Der Vorentwurf für den Volksgarten Neu (Foto: Yewo Landscapes)
Der Vorentwurf für den Volksgarten Neu (Foto: Yewo Landscapes)

Viele Namen geisterten herum. „Es bleibt beim Namen Volksgarten“, erklärt FP-Vizebürgermeisterin Christa Raggl-Mühlberger. Der neue Volksgarten bekommt drei Zonen. Durch den Abriss der Messehallen entlang der Traun (im ersten Halbjahr 2025) öffnet sich das Areal zur Traun. Die erste Zone ist entlang des Flusses und ist quasi der Bewegungsraum. Rad- und Gehweg wird getrennt. Autos können nicht mehr durchfahren. Sitzbänke werden installiert und das Gelände wird terrassenförmig angelegt. Möglichkeiten für kleine Veranstaltungen sind geplant.
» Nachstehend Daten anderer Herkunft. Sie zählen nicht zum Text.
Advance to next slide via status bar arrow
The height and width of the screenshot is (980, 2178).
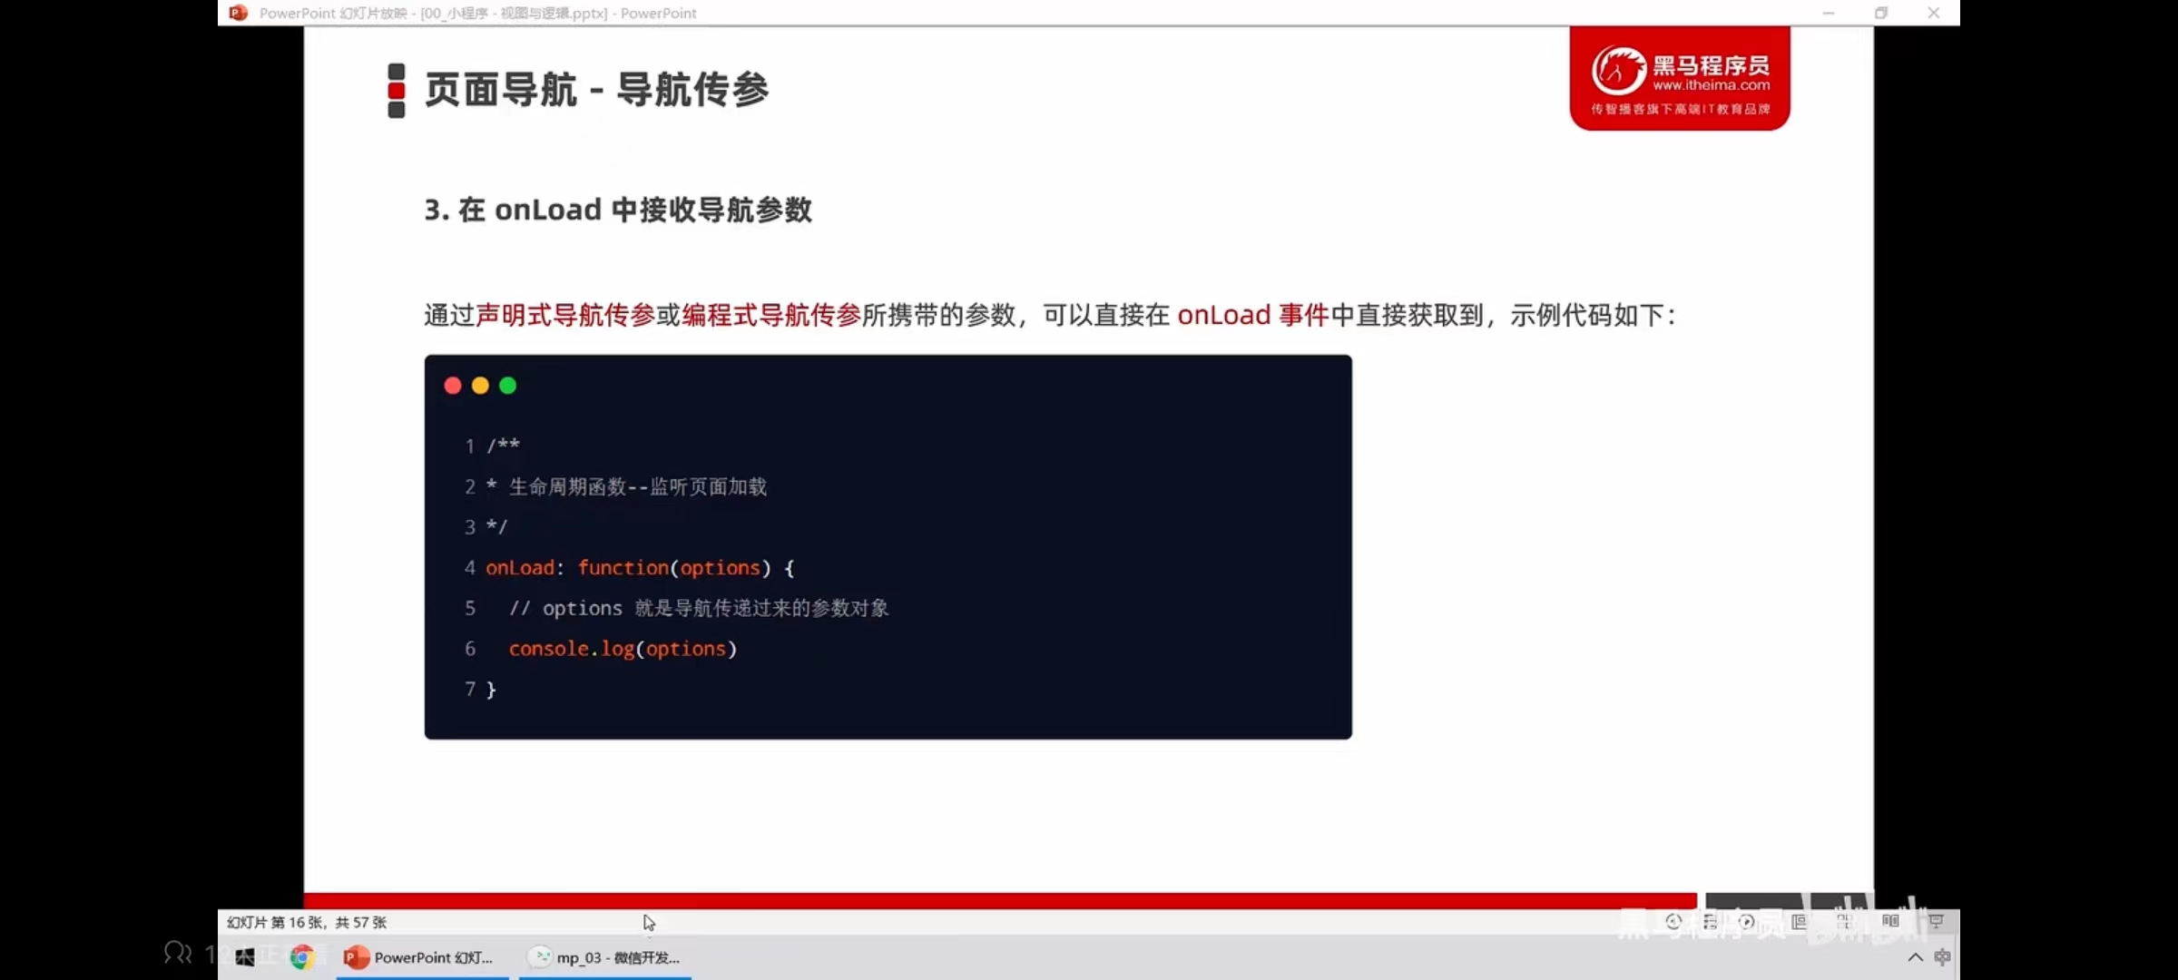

In der von Bäumen umfassten Mitte als zweite Zone finden sich auf rund 16.000 Quadratmetern zwei große Spiel- und Sportlandschaften. Beim Messeteich wird eine Spiellandschaft rund um die Themen Natur und Wasser geschaffen. Südlich des noch zu errichtenden Parkplatzes beim Welios werden Sportflächen für verschiedenste Ballsportarten sowie Geräte für Eigengewichtsübungen („Calisthenics“) entstehen. Ein grünes Wohnzimmer wird schließlich die dritte Zone zwischen dem Volksgartenteich und der Gradieranlage. Dort wird der derzeitige Bestand mit seinen großen Bäumen mit fast 40.000 Quadratmetern offenen Rasen- und Wiesenflächen und rund 500 Baumneupflanzungen ergänzt.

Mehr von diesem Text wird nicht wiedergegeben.